DATA EXTRACT:
BEGIN
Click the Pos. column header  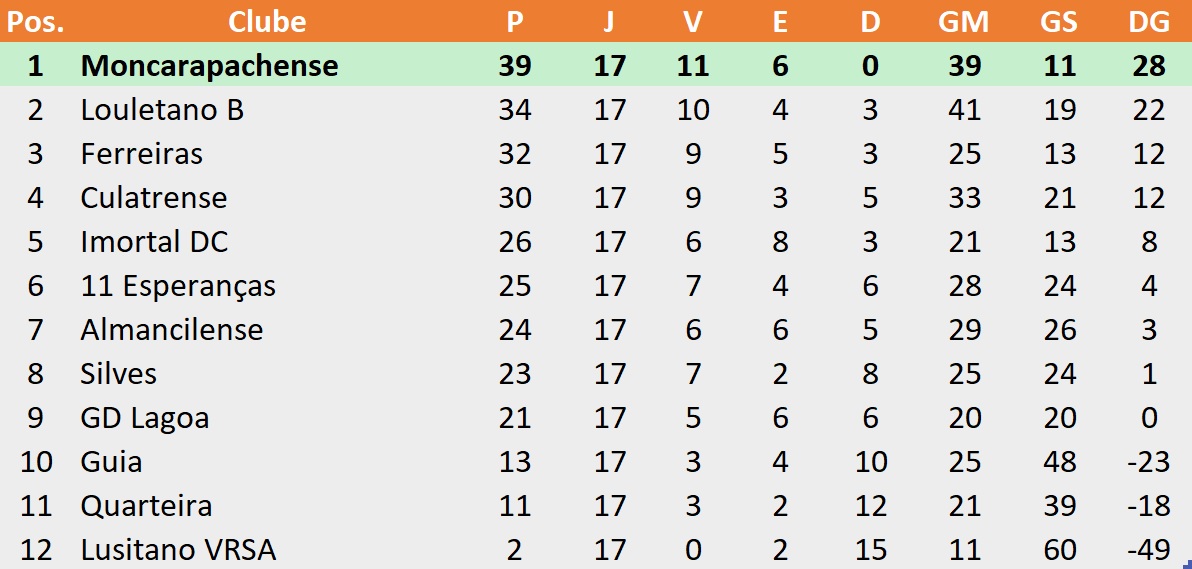35,21
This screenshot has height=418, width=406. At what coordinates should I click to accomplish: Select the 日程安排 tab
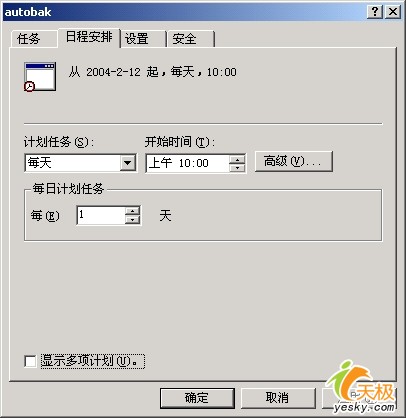click(89, 37)
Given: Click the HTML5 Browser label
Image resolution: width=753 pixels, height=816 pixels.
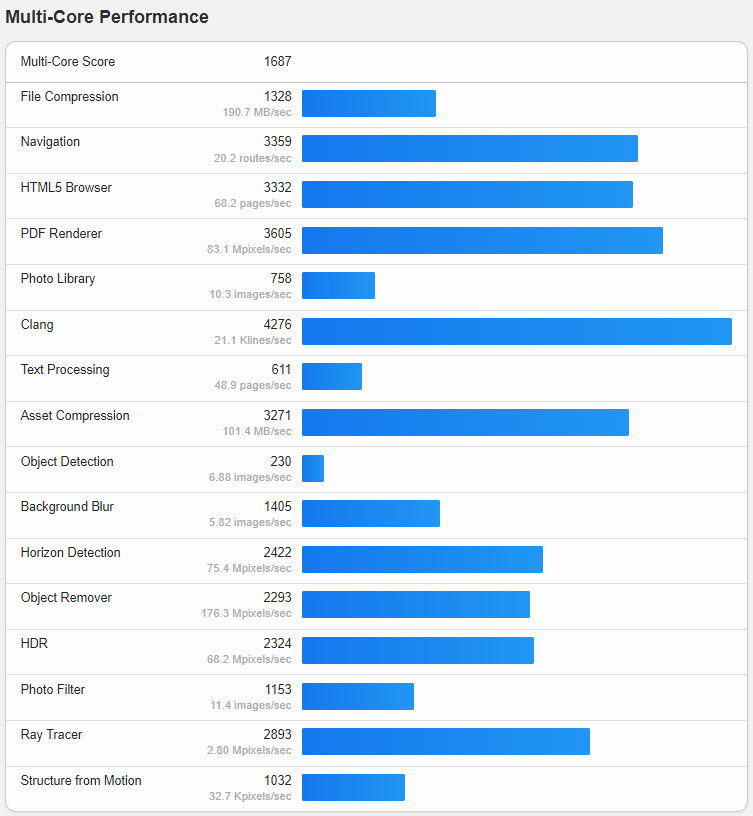Looking at the screenshot, I should pos(66,187).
END
WHAT THE EXERCISE ASKS: Restate, word for word and without pictures, the lines from the line containing "Image resolution: width=753" to the last line of the records above.

SOLUTION FOR THIS EXERCISE:
Image resolution: width=753 pixels, height=816 pixels.
Looking at the screenshot, I should pos(66,187).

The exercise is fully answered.